The spotlight has to remain on the man and not on the distant promise or hope of some particular crime that may never be proved. The loose talk of treason is both ugly and counterproductive. The charge of treason should never be hurled in a political context. It is unfortunately reminiscent of Sen. Joseph McCarthy’s demagoguery in which, in 1954, he accused the Democratic Party of “20 years of treason.” As seems always the case with the GOP, it managed to suppress its gag reflex. Not until McCarthy abased himself later that year at the so-called Army-McCarthy hearings did the GOP summon the courage to take him on. Since then, it has been morally exhausted.
Kaine’s hyperbole is not quite in that category. For one thing, he lacks McCarthy’s standing or, if you will, celebrity status.
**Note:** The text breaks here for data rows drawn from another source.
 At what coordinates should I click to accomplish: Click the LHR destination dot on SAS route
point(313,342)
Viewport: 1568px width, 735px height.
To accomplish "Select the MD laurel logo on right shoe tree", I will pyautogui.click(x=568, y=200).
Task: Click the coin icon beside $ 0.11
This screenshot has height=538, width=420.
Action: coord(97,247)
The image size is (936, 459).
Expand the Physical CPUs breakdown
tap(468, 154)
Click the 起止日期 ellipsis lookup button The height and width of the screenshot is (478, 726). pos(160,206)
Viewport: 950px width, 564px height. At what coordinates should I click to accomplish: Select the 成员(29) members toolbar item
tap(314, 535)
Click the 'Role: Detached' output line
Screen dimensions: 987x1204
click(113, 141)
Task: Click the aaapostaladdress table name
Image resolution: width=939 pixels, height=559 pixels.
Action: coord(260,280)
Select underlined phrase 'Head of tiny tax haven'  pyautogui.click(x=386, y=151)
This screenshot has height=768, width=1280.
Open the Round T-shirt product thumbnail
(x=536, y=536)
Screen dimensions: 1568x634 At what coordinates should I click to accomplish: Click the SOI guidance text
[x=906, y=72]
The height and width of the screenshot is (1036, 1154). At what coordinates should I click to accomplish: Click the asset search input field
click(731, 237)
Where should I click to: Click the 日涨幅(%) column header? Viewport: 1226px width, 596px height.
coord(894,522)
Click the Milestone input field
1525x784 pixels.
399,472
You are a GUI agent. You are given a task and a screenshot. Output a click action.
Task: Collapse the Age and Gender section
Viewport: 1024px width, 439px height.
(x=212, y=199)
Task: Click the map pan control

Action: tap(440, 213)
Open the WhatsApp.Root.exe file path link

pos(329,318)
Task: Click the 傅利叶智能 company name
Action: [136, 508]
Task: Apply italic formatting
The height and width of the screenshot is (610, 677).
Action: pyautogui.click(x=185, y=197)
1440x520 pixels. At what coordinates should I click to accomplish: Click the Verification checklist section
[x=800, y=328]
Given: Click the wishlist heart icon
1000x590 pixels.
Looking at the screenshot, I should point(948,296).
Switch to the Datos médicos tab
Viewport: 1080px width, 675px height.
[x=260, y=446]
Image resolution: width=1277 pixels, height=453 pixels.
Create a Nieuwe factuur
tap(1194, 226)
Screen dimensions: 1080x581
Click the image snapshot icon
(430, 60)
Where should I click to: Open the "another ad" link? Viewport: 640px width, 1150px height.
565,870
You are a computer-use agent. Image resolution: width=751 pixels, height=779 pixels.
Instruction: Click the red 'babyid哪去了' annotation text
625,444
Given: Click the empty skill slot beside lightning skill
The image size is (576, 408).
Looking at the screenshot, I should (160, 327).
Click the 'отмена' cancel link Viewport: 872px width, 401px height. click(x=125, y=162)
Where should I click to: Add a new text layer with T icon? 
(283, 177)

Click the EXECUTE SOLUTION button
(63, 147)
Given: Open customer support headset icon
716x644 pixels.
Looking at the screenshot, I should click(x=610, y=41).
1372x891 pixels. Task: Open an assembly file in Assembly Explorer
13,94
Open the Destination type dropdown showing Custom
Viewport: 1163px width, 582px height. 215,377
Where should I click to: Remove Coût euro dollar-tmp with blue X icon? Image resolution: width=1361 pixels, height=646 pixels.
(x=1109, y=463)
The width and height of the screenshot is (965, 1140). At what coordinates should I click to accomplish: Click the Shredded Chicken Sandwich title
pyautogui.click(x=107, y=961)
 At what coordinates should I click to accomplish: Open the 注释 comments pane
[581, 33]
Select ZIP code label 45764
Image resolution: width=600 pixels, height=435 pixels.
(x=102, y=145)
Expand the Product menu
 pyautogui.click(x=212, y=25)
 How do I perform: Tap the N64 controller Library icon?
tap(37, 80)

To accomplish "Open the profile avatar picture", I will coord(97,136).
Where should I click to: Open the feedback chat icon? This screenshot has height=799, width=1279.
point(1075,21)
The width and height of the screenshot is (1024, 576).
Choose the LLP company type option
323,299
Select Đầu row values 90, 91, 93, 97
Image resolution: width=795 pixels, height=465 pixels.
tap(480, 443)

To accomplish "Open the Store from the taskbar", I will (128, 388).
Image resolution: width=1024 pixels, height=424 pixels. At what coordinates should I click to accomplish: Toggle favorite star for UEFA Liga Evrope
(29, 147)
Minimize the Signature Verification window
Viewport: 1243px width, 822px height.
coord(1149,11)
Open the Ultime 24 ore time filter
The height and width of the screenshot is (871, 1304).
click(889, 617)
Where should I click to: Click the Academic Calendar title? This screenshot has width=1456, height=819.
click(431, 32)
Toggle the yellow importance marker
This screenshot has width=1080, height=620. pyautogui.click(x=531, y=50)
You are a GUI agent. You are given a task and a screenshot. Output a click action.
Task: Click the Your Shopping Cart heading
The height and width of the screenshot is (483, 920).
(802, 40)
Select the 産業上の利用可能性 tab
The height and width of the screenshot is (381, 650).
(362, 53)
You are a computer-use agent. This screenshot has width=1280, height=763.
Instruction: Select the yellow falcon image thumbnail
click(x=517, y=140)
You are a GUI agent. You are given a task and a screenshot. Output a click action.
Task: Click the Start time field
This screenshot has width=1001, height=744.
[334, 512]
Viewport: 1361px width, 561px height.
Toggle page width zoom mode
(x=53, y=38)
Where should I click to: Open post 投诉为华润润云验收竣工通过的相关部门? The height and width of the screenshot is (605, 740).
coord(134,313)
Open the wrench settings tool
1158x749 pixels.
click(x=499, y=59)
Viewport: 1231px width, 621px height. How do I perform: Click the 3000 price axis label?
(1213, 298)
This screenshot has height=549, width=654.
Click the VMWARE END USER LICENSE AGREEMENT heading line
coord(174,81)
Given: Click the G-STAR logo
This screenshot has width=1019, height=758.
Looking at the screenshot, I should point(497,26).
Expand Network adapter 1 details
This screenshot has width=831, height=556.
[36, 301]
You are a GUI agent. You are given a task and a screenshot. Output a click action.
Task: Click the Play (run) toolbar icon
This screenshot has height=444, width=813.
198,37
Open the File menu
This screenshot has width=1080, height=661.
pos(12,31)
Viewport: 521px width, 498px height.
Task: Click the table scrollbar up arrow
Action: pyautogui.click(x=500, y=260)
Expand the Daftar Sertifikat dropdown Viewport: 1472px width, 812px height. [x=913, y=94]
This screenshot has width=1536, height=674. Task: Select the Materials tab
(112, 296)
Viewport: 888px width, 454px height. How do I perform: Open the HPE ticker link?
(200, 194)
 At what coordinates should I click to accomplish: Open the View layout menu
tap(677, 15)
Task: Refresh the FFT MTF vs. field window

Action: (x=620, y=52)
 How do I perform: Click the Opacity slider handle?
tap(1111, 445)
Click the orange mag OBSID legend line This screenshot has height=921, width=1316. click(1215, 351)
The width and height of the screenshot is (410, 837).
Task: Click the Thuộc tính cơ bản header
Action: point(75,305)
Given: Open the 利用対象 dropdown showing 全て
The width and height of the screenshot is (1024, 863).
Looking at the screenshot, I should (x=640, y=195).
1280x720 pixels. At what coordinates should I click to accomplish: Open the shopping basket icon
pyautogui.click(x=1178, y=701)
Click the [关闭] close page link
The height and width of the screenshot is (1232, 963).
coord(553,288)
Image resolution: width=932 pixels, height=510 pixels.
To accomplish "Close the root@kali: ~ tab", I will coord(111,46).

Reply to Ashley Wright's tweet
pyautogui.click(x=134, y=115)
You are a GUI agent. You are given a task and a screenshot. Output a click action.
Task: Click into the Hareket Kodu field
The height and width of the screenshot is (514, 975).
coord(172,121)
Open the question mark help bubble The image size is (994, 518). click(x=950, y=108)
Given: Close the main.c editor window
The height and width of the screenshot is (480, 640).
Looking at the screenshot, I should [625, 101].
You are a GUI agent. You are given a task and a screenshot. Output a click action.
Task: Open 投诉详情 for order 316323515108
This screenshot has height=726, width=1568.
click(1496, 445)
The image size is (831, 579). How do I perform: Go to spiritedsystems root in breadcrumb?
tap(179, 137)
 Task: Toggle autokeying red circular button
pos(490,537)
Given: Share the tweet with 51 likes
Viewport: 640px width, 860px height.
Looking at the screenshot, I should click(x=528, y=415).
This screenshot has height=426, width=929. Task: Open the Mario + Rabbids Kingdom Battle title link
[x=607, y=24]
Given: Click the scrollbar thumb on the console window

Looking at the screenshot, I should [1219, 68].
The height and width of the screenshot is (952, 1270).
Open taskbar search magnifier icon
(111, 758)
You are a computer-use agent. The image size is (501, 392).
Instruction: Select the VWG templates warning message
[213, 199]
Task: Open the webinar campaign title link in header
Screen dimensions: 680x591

But he does personify the larger Washington tendency to turn a procession of lies into a monster felony and from there into a capital crime. (Think Bill Clinton — not just Monica Lewinsky but also the Whitewater investigation that went approximately nowhere or, more recently, the Benghazi nonsense.) Trump the younger may be guilty of numerous crimes, but selling out his country is not one of them. He has, for starters, too much real estate here.
There is clearly no treason here and maybe no crime. If that’s the case, then the failure to make the case will surely be used by Trump and his legion of useful idiots into a blanket exoneration. That must not be allowed to happen. Trump’s most serious crime is how he had debased America’s political culture and the damage he has done to our standing in the world. For that, the jury is already in: guilty.